[Records from a pointing dataset]
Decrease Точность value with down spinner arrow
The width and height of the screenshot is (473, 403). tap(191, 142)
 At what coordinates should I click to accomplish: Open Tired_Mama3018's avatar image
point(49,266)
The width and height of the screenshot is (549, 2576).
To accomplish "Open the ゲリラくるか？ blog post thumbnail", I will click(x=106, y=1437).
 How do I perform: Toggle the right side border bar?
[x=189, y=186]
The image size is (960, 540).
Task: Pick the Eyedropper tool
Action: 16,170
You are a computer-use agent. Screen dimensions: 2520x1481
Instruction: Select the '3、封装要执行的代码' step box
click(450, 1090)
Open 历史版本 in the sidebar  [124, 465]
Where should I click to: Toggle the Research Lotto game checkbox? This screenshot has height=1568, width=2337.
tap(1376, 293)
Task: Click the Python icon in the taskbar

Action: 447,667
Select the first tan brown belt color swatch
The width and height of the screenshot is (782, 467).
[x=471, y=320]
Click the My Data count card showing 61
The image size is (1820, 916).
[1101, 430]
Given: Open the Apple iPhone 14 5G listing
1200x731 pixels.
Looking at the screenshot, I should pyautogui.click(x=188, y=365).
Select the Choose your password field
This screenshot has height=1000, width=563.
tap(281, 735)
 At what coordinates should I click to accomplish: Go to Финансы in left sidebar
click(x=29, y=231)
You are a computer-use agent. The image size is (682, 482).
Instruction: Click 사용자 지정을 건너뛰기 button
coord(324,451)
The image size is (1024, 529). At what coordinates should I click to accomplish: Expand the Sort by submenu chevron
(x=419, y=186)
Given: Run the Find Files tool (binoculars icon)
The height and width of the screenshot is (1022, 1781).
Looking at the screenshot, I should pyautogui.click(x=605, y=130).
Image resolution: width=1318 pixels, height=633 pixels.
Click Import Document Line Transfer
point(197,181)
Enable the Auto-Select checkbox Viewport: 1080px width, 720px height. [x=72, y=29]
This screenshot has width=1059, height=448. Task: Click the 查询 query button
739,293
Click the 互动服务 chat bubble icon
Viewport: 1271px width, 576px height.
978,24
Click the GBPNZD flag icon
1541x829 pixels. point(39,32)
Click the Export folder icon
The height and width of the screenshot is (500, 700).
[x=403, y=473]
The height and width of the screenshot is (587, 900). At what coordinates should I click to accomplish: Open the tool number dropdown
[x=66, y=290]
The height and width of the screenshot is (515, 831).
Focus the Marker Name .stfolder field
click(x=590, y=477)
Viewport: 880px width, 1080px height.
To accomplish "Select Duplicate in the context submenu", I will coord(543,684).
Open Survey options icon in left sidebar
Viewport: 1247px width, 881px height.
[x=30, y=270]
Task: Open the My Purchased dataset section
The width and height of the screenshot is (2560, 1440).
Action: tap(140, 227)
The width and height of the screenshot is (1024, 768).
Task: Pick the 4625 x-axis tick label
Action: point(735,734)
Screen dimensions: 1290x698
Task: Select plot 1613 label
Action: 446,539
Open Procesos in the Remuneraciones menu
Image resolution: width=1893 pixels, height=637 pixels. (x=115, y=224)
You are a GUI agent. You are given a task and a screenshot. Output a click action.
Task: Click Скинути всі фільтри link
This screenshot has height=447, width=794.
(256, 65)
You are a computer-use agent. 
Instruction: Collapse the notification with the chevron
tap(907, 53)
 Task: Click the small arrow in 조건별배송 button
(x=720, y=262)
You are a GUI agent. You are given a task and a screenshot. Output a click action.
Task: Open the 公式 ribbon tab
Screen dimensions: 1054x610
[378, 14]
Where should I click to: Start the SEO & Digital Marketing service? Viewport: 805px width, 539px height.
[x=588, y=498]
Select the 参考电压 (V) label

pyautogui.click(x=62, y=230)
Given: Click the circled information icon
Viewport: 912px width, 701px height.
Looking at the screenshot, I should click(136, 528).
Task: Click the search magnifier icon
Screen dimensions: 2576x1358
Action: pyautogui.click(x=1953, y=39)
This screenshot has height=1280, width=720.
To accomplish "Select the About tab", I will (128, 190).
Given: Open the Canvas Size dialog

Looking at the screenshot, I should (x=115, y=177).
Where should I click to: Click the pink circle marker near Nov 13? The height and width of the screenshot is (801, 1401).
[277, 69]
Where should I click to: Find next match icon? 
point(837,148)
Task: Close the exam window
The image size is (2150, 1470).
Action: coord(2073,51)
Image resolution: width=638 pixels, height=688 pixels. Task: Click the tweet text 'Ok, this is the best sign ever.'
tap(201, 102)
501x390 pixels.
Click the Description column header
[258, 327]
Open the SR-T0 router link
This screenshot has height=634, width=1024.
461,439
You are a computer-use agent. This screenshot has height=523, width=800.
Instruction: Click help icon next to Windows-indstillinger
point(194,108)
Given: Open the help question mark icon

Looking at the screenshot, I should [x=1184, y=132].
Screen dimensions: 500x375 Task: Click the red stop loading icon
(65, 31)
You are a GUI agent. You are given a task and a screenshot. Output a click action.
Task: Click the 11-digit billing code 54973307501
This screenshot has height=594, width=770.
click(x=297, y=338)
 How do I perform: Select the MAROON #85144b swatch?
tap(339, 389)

- _Task to carry out_: Copy every row above verbatim, with nothing left out or changed.

- _Answer for the task_:
Decrease Точность value with down spinner arrow
The width and height of the screenshot is (473, 403). tap(191, 142)
 At what coordinates should I click to accomplish: Open Tired_Mama3018's avatar image
point(49,266)
The width and height of the screenshot is (549, 2576).
To accomplish "Open the ゲリラくるか？ blog post thumbnail", I will click(x=106, y=1437).
 How do I perform: Toggle the right side border bar?
[x=189, y=186]
The image size is (960, 540).
Task: Pick the Eyedropper tool
Action: 16,170
You are a computer-use agent. Screen dimensions: 2520x1481
Instruction: Select the '3、封装要执行的代码' step box
click(450, 1090)
Open 历史版本 in the sidebar  [124, 465]
Where should I click to: Toggle the Research Lotto game checkbox? This screenshot has height=1568, width=2337.
tap(1376, 293)
Task: Click the Python icon in the taskbar

Action: 447,667
Select the first tan brown belt color swatch
The width and height of the screenshot is (782, 467).
[x=471, y=320]
Click the My Data count card showing 61
The image size is (1820, 916).
[1101, 430]
Given: Open the Apple iPhone 14 5G listing
1200x731 pixels.
Looking at the screenshot, I should pyautogui.click(x=188, y=365).
Select the Choose your password field
This screenshot has height=1000, width=563.
tap(281, 735)
 At what coordinates should I click to accomplish: Go to Финансы in left sidebar
click(x=29, y=231)
You are a computer-use agent. The image size is (682, 482).
Instruction: Click 사용자 지정을 건너뛰기 button
coord(324,451)
The image size is (1024, 529). At what coordinates should I click to accomplish: Expand the Sort by submenu chevron
(x=419, y=186)
Given: Run the Find Files tool (binoculars icon)
The height and width of the screenshot is (1022, 1781).
Looking at the screenshot, I should pyautogui.click(x=605, y=130).
Image resolution: width=1318 pixels, height=633 pixels.
Click Import Document Line Transfer
point(197,181)
Enable the Auto-Select checkbox Viewport: 1080px width, 720px height. [x=72, y=29]
This screenshot has width=1059, height=448. Task: Click the 查询 query button
739,293
Click the 互动服务 chat bubble icon
Viewport: 1271px width, 576px height.
978,24
Click the GBPNZD flag icon
1541x829 pixels. point(39,32)
Click the Export folder icon
The height and width of the screenshot is (500, 700).
[x=403, y=473]
The height and width of the screenshot is (587, 900). At what coordinates should I click to accomplish: Open the tool number dropdown
[x=66, y=290]
The height and width of the screenshot is (515, 831).
Focus the Marker Name .stfolder field
click(x=590, y=477)
Viewport: 880px width, 1080px height.
To accomplish "Select Duplicate in the context submenu", I will coord(543,684).
Open Survey options icon in left sidebar
Viewport: 1247px width, 881px height.
[x=30, y=270]
Task: Open the My Purchased dataset section
The width and height of the screenshot is (2560, 1440).
Action: tap(140, 227)
The width and height of the screenshot is (1024, 768).
Task: Pick the 4625 x-axis tick label
Action: point(735,734)
Screen dimensions: 1290x698
Task: Select plot 1613 label
Action: 446,539
Open Procesos in the Remuneraciones menu
Image resolution: width=1893 pixels, height=637 pixels. (x=115, y=224)
You are a GUI agent. You are given a task and a screenshot. Output a click action.
Task: Click Скинути всі фільтри link
This screenshot has height=447, width=794.
(256, 65)
You are a computer-use agent. 
Instruction: Collapse the notification with the chevron
tap(907, 53)
 Task: Click the small arrow in 조건별배송 button
(x=720, y=262)
You are a GUI agent. You are given a task and a screenshot. Output a click action.
Task: Open the 公式 ribbon tab
Screen dimensions: 1054x610
[378, 14]
Where should I click to: Start the SEO & Digital Marketing service? Viewport: 805px width, 539px height.
[x=588, y=498]
Select the 参考电压 (V) label

pyautogui.click(x=62, y=230)
Given: Click the circled information icon
Viewport: 912px width, 701px height.
Looking at the screenshot, I should click(136, 528).
Task: Click the search magnifier icon
Screen dimensions: 2576x1358
Action: pyautogui.click(x=1953, y=39)
This screenshot has height=1280, width=720.
To accomplish "Select the About tab", I will (128, 190).
Given: Open the Canvas Size dialog

Looking at the screenshot, I should (x=115, y=177).
Where should I click to: Click the pink circle marker near Nov 13? The height and width of the screenshot is (801, 1401).
[277, 69]
Where should I click to: Find next match icon? 
point(837,148)
Task: Close the exam window
The image size is (2150, 1470).
Action: coord(2073,51)
Image resolution: width=638 pixels, height=688 pixels. Task: Click the tweet text 'Ok, this is the best sign ever.'
tap(201, 102)
501x390 pixels.
Click the Description column header
[258, 327]
Open the SR-T0 router link
This screenshot has height=634, width=1024.
461,439
You are a computer-use agent. This screenshot has height=523, width=800.
Instruction: Click help icon next to Windows-indstillinger
point(194,108)
Given: Open the help question mark icon

Looking at the screenshot, I should [x=1184, y=132].
Screen dimensions: 500x375 Task: Click the red stop loading icon
(65, 31)
You are a GUI agent. You are given a task and a screenshot. Output a click action.
Task: Click the 11-digit billing code 54973307501
This screenshot has height=594, width=770.
click(x=297, y=338)
 How do I perform: Select the MAROON #85144b swatch?
tap(339, 389)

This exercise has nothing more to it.